Reaching the end of a video game can be exciting. After spending many hours with a story and characters, going on a journey and getting to know the characters until they start feeling like good friends, the end can feel bittersweet but hard earned to finally see how it all ends. As the anticipation builds toward the end, something happens in the game that pulls the rug from right under you. Maybe the end credits roll but you’re left flabbergasted, thinking, “That can’t be how it ends?!” or a chapter labeled as “Final” actually opens up a few more subchapters that eventually get you to the real ending of the game.
This has been my recent experience with two video games in particular—Control and Neo: The World Ends With You.
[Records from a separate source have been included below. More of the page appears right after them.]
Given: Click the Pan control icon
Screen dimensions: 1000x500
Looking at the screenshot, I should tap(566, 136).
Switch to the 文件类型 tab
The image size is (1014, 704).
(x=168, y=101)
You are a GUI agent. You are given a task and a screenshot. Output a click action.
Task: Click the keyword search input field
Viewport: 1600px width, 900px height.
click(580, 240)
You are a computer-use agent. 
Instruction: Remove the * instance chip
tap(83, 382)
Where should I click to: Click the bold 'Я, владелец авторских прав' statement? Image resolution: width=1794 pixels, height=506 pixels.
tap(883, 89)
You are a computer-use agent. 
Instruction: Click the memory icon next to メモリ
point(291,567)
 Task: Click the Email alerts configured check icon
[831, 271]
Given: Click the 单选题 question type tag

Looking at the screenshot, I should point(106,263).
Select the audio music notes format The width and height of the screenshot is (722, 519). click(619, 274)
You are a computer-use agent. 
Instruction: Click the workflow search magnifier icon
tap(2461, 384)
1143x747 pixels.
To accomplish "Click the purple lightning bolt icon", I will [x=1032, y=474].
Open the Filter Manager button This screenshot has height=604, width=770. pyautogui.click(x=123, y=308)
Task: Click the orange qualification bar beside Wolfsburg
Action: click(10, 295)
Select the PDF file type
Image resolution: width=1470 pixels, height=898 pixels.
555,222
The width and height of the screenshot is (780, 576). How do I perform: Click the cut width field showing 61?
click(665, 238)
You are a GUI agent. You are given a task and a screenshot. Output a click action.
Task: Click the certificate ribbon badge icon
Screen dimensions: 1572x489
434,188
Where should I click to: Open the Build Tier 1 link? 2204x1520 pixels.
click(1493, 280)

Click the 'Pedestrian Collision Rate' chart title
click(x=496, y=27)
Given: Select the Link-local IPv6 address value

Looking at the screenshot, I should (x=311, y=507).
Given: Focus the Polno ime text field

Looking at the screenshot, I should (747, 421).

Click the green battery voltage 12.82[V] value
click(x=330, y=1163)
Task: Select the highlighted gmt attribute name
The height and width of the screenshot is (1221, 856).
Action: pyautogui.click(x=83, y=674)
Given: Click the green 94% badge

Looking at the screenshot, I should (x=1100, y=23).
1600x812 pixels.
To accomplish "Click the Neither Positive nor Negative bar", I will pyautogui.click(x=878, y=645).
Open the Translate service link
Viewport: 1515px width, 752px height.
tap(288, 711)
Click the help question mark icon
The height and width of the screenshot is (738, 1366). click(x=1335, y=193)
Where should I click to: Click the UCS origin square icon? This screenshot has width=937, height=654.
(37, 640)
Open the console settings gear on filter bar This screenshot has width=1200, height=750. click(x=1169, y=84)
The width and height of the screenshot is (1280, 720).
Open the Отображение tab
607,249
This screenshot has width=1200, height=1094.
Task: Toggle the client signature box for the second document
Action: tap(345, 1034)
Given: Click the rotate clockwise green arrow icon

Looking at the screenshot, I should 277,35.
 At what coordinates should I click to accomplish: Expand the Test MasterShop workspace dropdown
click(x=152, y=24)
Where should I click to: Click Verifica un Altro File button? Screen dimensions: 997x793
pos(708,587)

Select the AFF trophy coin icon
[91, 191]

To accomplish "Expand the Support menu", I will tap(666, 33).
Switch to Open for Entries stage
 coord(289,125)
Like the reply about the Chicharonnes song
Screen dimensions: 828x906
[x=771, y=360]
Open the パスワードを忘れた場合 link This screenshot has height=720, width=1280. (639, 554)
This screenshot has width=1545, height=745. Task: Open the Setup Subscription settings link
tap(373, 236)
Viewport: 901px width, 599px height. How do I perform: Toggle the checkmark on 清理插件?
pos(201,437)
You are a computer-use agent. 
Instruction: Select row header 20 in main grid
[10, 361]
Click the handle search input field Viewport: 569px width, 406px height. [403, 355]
Fair warning, there are some light spoilers for both of these games.
The first time I encountered the fake ending was when I was playing the main campaign of Remedy Entertainment’s Control. Jesse Faden has been on a mission to reunite with her brother Dylan, but he may not be the same brother she remembered.
As the game progresses you find out Dylan has been possessed by the Hiss and is behind some of the sinister things going on at the Oldest House. Naturally, Jesse is the only one who can stop her brother and the Hiss from taking over the Oldest House and potentially escaping into the outside world.
There is a point in the game where Jesse seems to have failed in stopping her brother, and the Hiss manages to take over Jesse instead. The look of despair as Jesse’s body is possessed by the Hiss is palpable, and suddenly—BAM! End credits roll.
I sat in disbelief, open mouthed, watching the credits play on my screen. I couldn’t believe that was the end. Maybe I got a bad ending? Maybe I needed to do something that I missed to get the good ending? It was entirely possible as some games were designed to have multiple endings you can unlock. As I kept watching the credits, the screen started getting distorted until the game transitioned into Jesse being in an office at the Oldest House and needing to get herself out of it to TRULY take on her brother. Once I got through that section, the real ending played out where Jesse triumphs to become the new director of the Federal Bureau of Control with the real end credits playing afterwards.
The way the fake ending was done in Control was clever and not something I expected would happen as I played it. It was a “Gotcha!” moment that was really memorable in its execution and the immediate gut response you get.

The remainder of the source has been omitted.